━━━ Document segment ━━━
Btw, I think it is largely a coincidence that some researchers happened to develop an interest to have yet another and this time a deeper look at that mine field. I think we would be very ill advised to assume that nobody else (think: state players like nsa) haven't done some research, too and considering their means and resources I do not at all feel safe and cool.

mksh · January 2018

@Maounique said:
Yes, as a guest os I see a cpu and I will execute code I know it can support, An attacker can force me to execute code which I know it will not run, but the hypervisor will not pass it unchanged. The idea that an attacker can craft a code to use regular core2due instructions

Not sure why you think the instruction set matters that much. It's hardly about particular instructions but how they are executed. Besides as @perennate said above cpu capabilities aren't enforced. It's merely a hint to the virtualized OS about what's available. You are free to run code that uses instructions not officialy supported and it will be fine as long as the host CPU supports them. Executing instruction is nothing more than pointing IP at a bunch of bytes. Hell, you can jump into the middle of some multibyte instruction having it gain a completly different meaning and it's perfectly legal code.
━━━
[Written problem] Reproduce word for word the stretch of the forum thread on CPU instructions from "Not sure why" through "perfectly legal code.".
━━━ Records ━━━
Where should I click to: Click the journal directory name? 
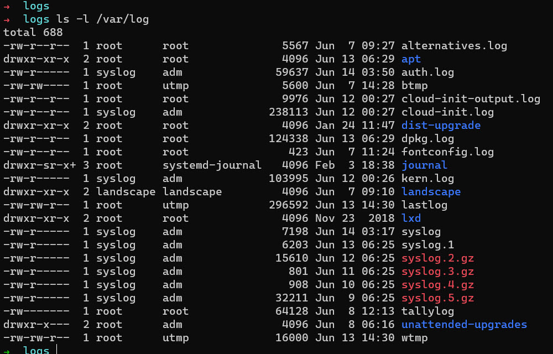coord(424,165)
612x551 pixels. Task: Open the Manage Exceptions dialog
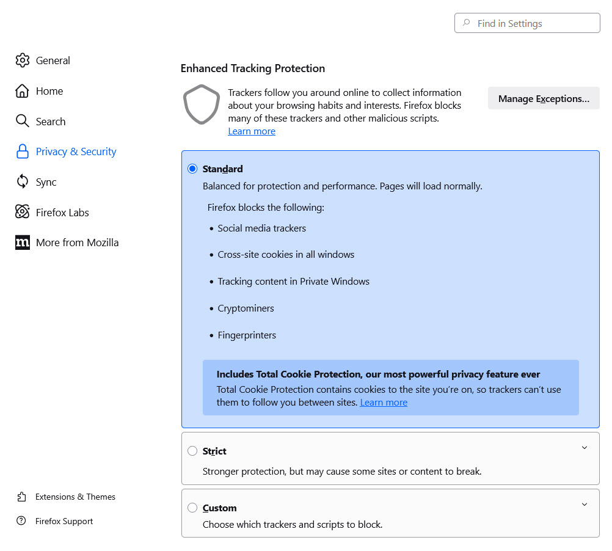543,98
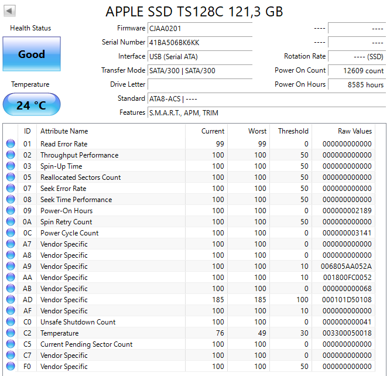
Task: Click the status orb for Spin-Up Time
Action: coord(11,166)
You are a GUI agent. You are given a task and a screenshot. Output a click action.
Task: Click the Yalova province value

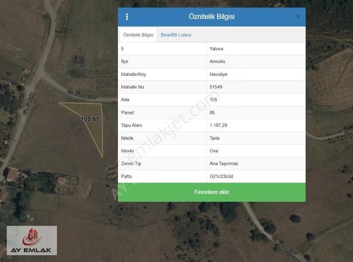(x=216, y=49)
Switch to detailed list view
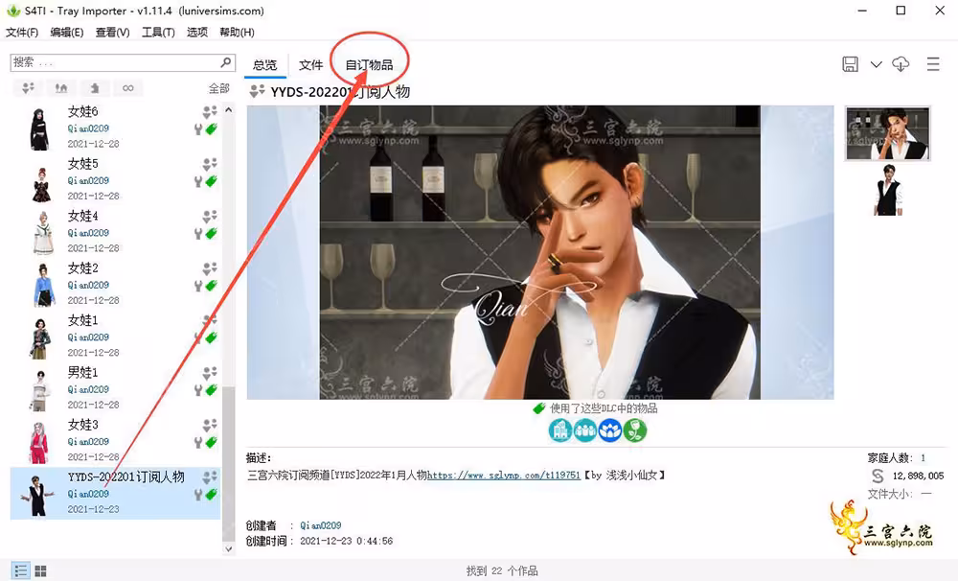Viewport: 958px width, 581px height. (x=21, y=570)
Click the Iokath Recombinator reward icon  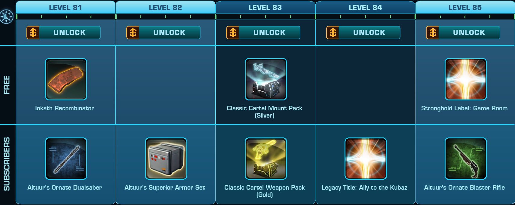tap(66, 79)
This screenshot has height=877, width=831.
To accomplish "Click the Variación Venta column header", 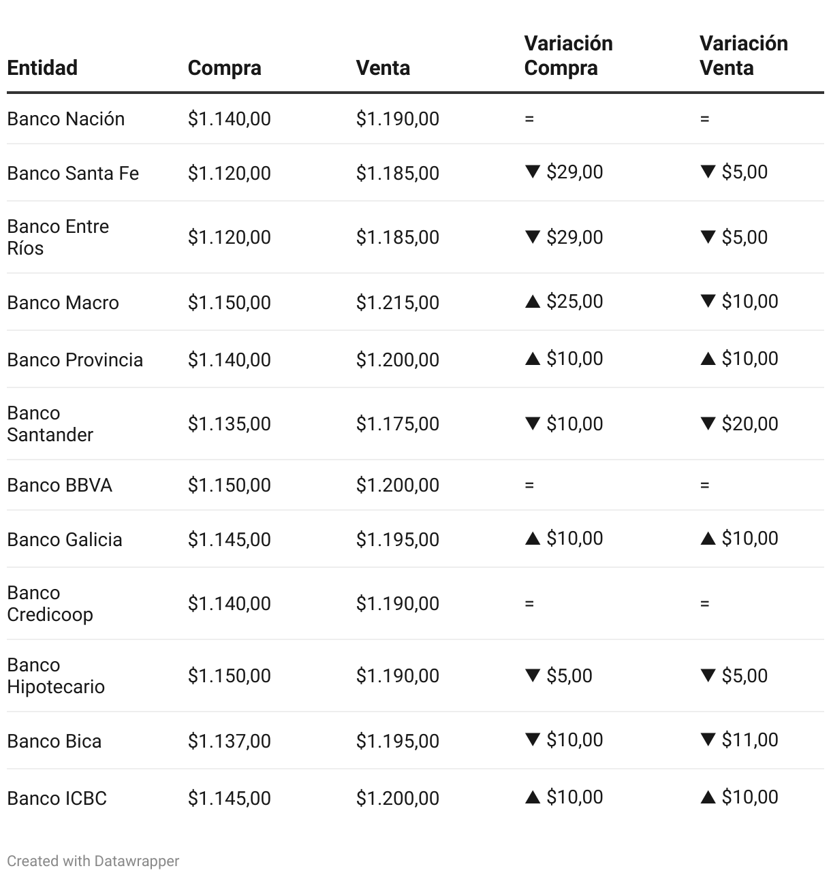I will 743,56.
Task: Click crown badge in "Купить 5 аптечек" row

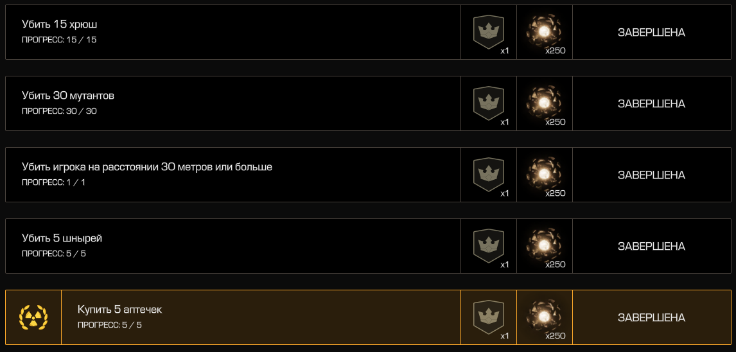Action: (x=488, y=317)
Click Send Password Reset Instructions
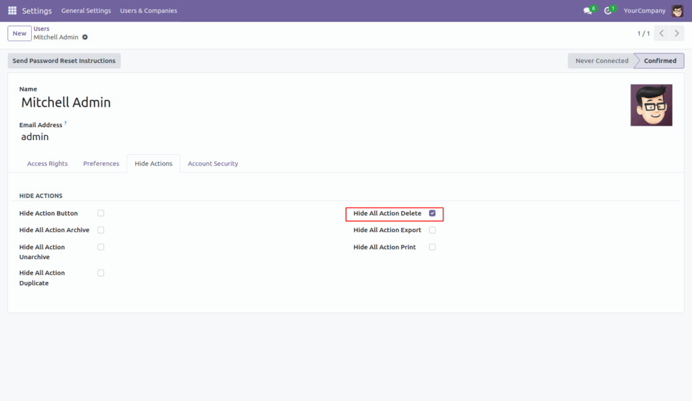 64,60
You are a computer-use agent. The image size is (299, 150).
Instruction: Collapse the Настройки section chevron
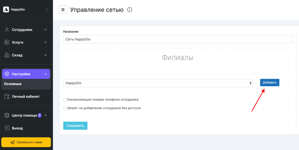coord(46,74)
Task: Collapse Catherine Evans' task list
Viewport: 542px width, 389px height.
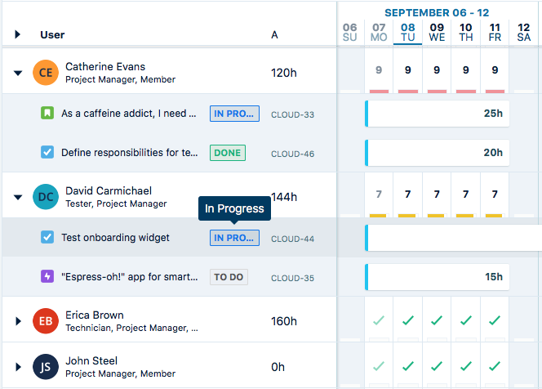Action: click(18, 73)
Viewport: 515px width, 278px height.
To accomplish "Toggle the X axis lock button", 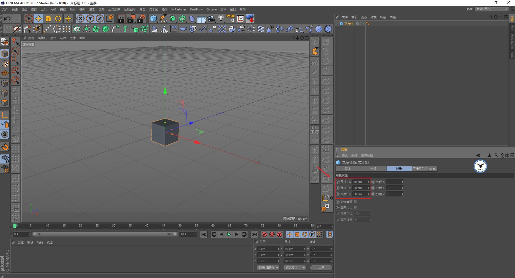I will coord(80,18).
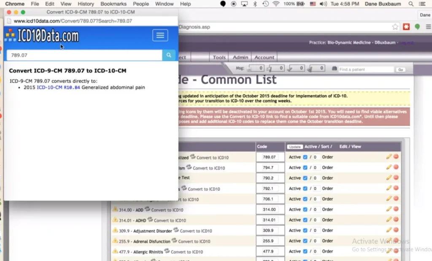Viewport: 432px width, 261px height.
Task: Click the Go button next to Find a patient
Action: (400, 70)
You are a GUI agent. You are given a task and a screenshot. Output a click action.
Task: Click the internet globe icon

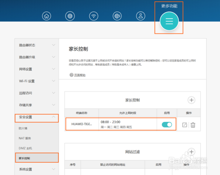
━━━
[Exercise output]
Not sure why you think the instruction set matters that much. It's hardly about particular instructions but how they are executed. Besides as @perennate said above cpu capabilities aren't enforced. It's merely a hint to the virtualized OS about what's available. You are free to run code that uses instructions not officialy supported and it will be fine as long as the host CPU supports them. Executing instruction is nothing more than pointing IP at a bunch of bytes. Hell, you can jump into the middle of some multibyte instruction having it gain a completly different meaning and it's perfectly legal code.